# Fascia Primer/Paint Test Update



## Tonyg (Dec 9, 2007)

It's only been 2.5 years but there was some noticeable changes to the samples. Here is the original thread (too old to update):

https://www.painttalk.com/f2/fascia-primer-paint-test-62545/

This is not exactly an accurate portrayal of how long a particular system will last but testing the differences in a system - primer product and back priming mostly - as most all had the same Aura top coat. The sample board has been hung on a couple of different fence areas in the yard, with full day direct sun as much as possible, and at a 15-20 degree angle. There is also no overhang so water can get behind the board, not too mention bird crap on the surface. So, I would expect the samples to degrade much faster than normal project conditions.

Results so far:
1) Back priming is absolutely the best prep for new wood.
2) Mad Dog primer continues to outperform any other primer I have found.
3) Peel Stop Triple Thick was a disappointment in that it did not perform as well as I expected it to.
4) I have to find better for knots as this creates an obvious vulnerability (there were no knots under the MD)
5) Aura may be self priming but barely

Here are the pics (including a control board that has been kept inside). I will update again in the future as I notice the samples degrade,


----------



## Tonyg (Dec 9, 2007)

The 'legend'


----------



## Woodco (Nov 19, 2016)

I just rub caulk into the knots.

I appreciate the test, but why Peel stop? Thats not really meant for new wood. 

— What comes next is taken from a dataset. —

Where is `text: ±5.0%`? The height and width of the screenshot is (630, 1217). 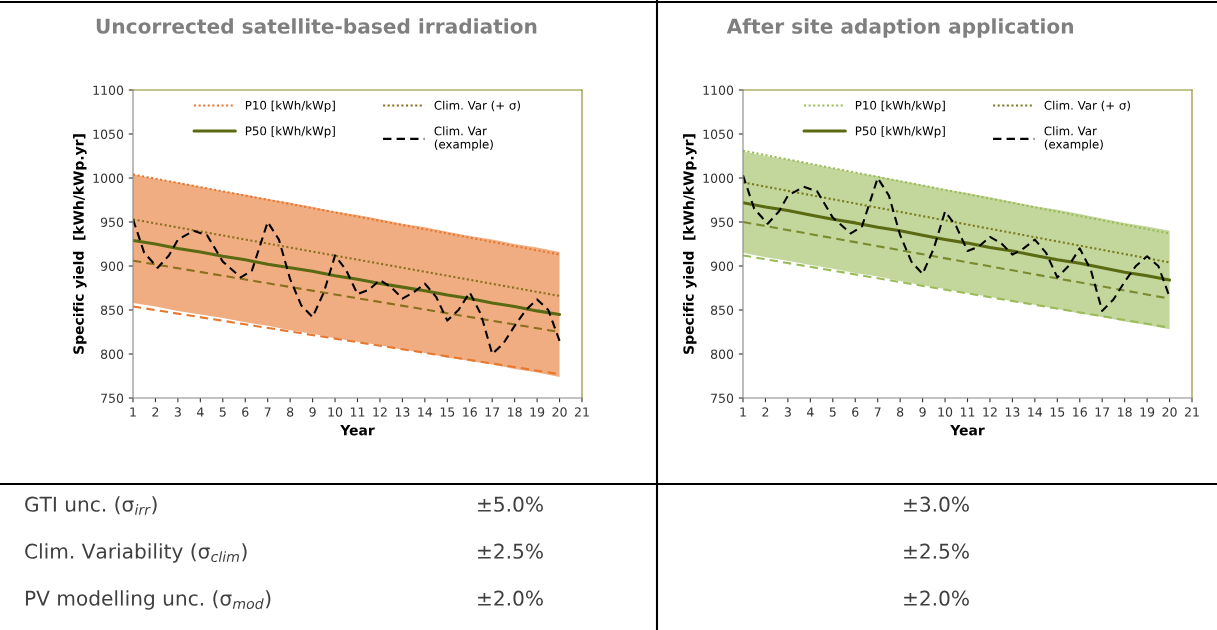
text: ±5.0% is located at coordinates (510, 504).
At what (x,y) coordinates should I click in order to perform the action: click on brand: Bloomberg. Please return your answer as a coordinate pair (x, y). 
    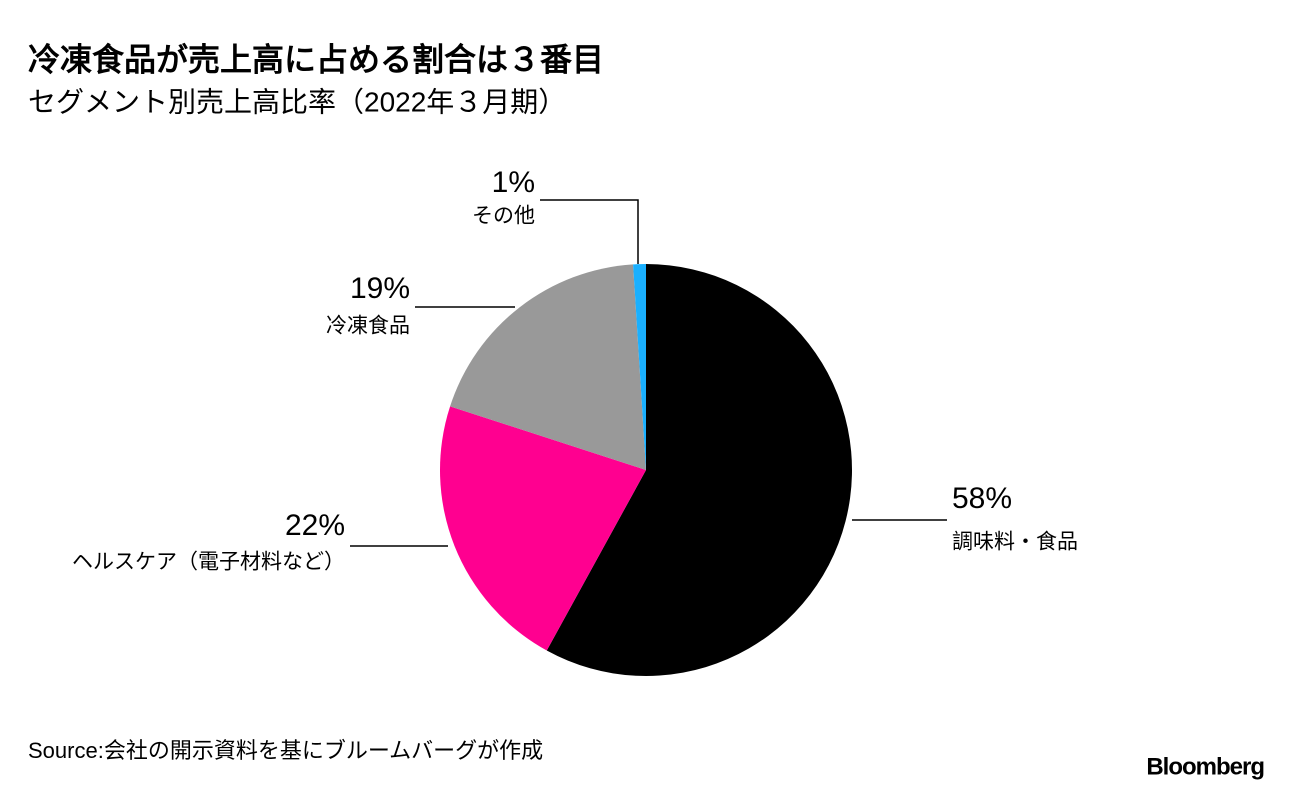
    Looking at the image, I should click on (1205, 766).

Are any of those Latex vs. oil primer?

Edit, I saw a previous test of yours where mad dog was better than BM fast dry alkyd.


----------



## Tonyg (Dec 9, 2007)

For the last year this has been hanging on a fence in the garden


----------



## Tonyg (Dec 9, 2007)

All had one coat of finish

BP = Back primed
Aura/Aura = Aura as primer
TT = Peel Stop Triple Thick primer
BM100 = Benjamin Moore 100 primer obviously
MD = mad Dog primer
US = BM Ultra Spec


----------



## cocomonkeynuts (Apr 14, 2017)

Did you sand these boards before priming?

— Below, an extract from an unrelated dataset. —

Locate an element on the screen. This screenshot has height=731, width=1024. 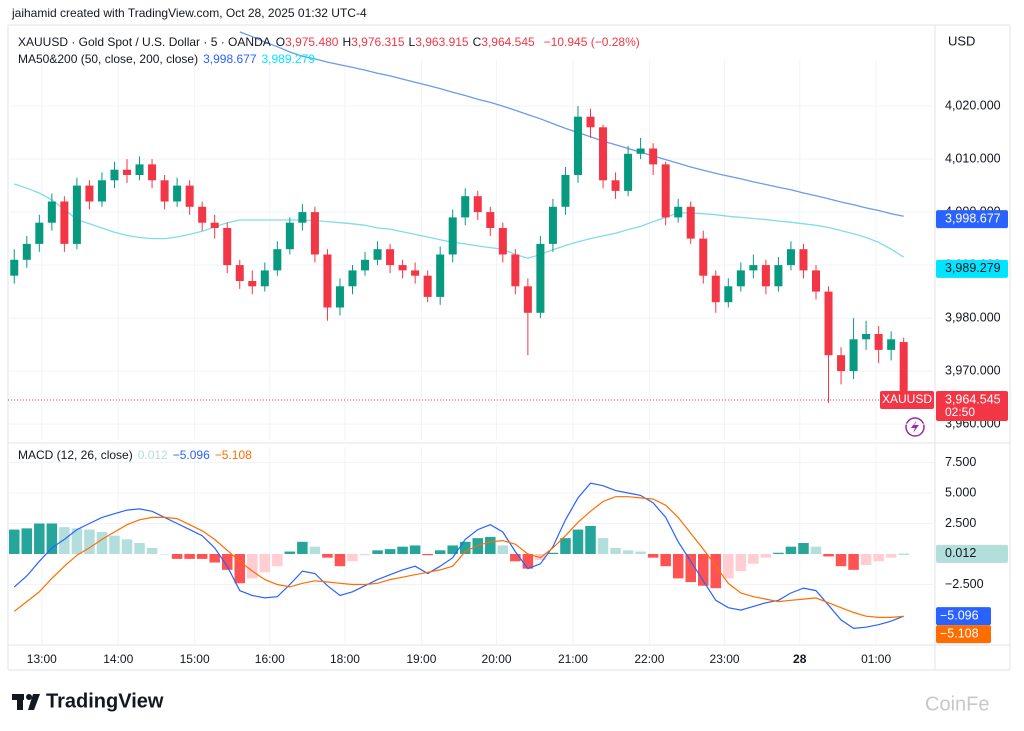
x-tick-label: 14:00 is located at coordinates (118, 659).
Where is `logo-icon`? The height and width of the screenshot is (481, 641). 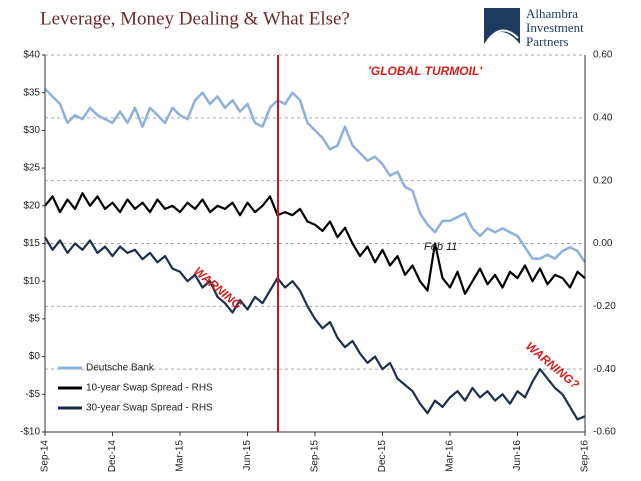
logo-icon is located at coordinates (502, 26).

I would have liked to see some other primers like sureseal, 094, 046 and mooreguard vs aura too.


PS. Check out the Flanders test farm some time


----------



## Brushman4 (Oct 18, 2014)

What about Cover Stain for those wanting a fast turn around?


----------



## Tonyg (Dec 9, 2007)

cocomonkeynuts said:


> Did you sand these boards before priming?


Yes, 80 grit lightly to scuff when I cut the boards



Brushman4 said:


> What about Cover Stain for those wanting a fast turn around?


CS in my experience and testing is completely garbage on exteriors. Performed the worst. I do use it quite a bit on interior wood though.


----------



## PACman (Oct 24, 2014)

Coverstain is an interior only product. 40 years ago it was a decent exterior primer, but those days passed when they started selling it in the box stores.


----------



## Local paint pro (May 15, 2018)

WHere do you buy mad dog primer? I ve never seen or used in here in eastern NC.


----------



## Tonyg (Dec 9, 2007)

Local paint pro said:


> WHere do you buy mad dog primer? I ve never seen or used in here in eastern NC.


 My local BM carries it. I have ordered it direct from the manufacturer and I was actually able to get a better price.


----------



## mudbone (Dec 26, 2011)

It's been many moons ago but someone on painttalk commented on using the dark exterior glue to seal the knots in wood and I found out this really works well.Never had any luck with spotting with Bin and thats two coating it.


----------